-- begin RECORD EXCERPTS --
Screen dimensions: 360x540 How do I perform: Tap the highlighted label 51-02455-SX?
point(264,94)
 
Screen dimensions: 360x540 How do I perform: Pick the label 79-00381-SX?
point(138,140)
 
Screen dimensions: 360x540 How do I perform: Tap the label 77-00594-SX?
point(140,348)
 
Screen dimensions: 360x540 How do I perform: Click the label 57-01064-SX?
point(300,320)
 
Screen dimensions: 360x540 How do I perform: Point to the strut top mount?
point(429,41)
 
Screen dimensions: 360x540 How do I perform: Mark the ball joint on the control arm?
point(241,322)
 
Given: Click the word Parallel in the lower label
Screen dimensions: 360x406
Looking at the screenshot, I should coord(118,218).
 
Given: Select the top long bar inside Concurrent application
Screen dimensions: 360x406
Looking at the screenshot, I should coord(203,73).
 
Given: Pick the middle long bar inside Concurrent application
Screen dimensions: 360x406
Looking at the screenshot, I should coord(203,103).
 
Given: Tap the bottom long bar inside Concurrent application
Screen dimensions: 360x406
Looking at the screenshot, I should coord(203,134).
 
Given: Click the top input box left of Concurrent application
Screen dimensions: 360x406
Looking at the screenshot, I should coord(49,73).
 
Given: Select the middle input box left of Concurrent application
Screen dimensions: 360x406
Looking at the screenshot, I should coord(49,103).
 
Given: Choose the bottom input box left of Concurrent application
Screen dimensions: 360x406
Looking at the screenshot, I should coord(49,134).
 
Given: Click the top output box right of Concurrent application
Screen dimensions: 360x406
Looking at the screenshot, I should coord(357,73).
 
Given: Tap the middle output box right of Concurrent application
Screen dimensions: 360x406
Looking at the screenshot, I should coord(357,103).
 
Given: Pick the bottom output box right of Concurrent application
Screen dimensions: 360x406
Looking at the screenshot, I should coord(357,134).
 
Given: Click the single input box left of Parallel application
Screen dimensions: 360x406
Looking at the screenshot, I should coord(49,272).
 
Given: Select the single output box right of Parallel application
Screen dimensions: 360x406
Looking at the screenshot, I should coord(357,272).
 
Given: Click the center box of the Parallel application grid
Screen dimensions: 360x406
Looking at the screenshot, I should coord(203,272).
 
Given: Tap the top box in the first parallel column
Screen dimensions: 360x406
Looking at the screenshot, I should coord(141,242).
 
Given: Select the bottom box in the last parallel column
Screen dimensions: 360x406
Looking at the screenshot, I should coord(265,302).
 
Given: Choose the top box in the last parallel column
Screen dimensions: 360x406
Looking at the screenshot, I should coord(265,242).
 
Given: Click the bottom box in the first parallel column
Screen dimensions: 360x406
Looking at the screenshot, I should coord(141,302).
-- end RECORD EXCERPTS --
**WORK REQUIRED:**
Rewrite all the lines above as a JSON array of strings, one string per line, and leave out the blank lines.

**THE COMPLETED TASK:**
[
  "Screen dimensions: 360x540 How do I perform: Tap the highlighted label 51-02455-SX?",
  "point(264,94)",
  "Screen dimensions: 360x540 How do I perform: Pick the label 79-00381-SX?",
  "point(138,140)",
  "Screen dimensions: 360x540 How do I perform: Tap the label 77-00594-SX?",
  "point(140,348)",
  "Screen dimensions: 360x540 How do I perform: Click the label 57-01064-SX?",
  "point(300,320)",
  "Screen dimensions: 360x540 How do I perform: Point to the strut top mount?",
  "point(429,41)",
  "Screen dimensions: 360x540 How do I perform: Mark the ball joint on the control arm?",
  "point(241,322)",
  "Given: Click the word Parallel in the lower label",
  "Screen dimensions: 360x406",
  "Looking at the screenshot, I should coord(118,218).",
  "Given: Select the top long bar inside Concurrent application",
  "Screen dimensions: 360x406",
  "Looking at the screenshot, I should coord(203,73).",
  "Given: Pick the middle long bar inside Concurrent application",
  "Screen dimensions: 360x406",
  "Looking at the screenshot, I should coord(203,103).",
  "Given: Tap the bottom long bar inside Concurrent application",
  "Screen dimensions: 360x406",
  "Looking at the screenshot, I should coord(203,134).",
  "Given: Click the top input box left of Concurrent application",
  "Screen dimensions: 360x406",
  "Looking at the screenshot, I should coord(49,73).",
  "Given: Select the middle input box left of Concurrent application",
  "Screen dimensions: 360x406",
  "Looking at the screenshot, I should coord(49,103).",
  "Given: Choose the bottom input box left of Concurrent application",
  "Screen dimensions: 360x406",
  "Looking at the screenshot, I should coord(49,134).",
  "Given: Click the top output box right of Concurrent application",
  "Screen dimensions: 360x406",
  "Looking at the screenshot, I should coord(357,73).",
  "Given: Tap the middle output box right of Concurrent application",
  "Screen dimensions: 360x406",
  "Looking at the screenshot, I should coord(357,103).",
  "Given: Pick the bottom output box right of Concurrent application",
  "Screen dimensions: 360x406",
  "Looking at the screenshot, I should coord(357,134).",
  "Given: Click the single input box left of Parallel application",
  "Screen dimensions: 360x406",
  "Looking at the screenshot, I should coord(49,272).",
  "Given: Select the single output box right of Parallel application",
  "Screen dimensions: 360x406",
  "Looking at the screenshot, I should coord(357,272).",
  "Given: Click the center box of the Parallel application grid",
  "Screen dimensions: 360x406",
  "Looking at the screenshot, I should coord(203,272).",
  "Given: Tap the top box in the first parallel column",
  "Screen dimensions: 360x406",
  "Looking at the screenshot, I should coord(141,242).",
  "Given: Select the bottom box in the last parallel column",
  "Screen dimensions: 360x406",
  "Looking at the screenshot, I should coord(265,302).",
  "Given: Choose the top box in the last parallel column",
  "Screen dimensions: 360x406",
  "Looking at the screenshot, I should coord(265,242).",
  "Given: Click the bottom box in the first parallel column",
  "Screen dimensions: 360x406",
  "Looking at the screenshot, I should coord(141,302)."
]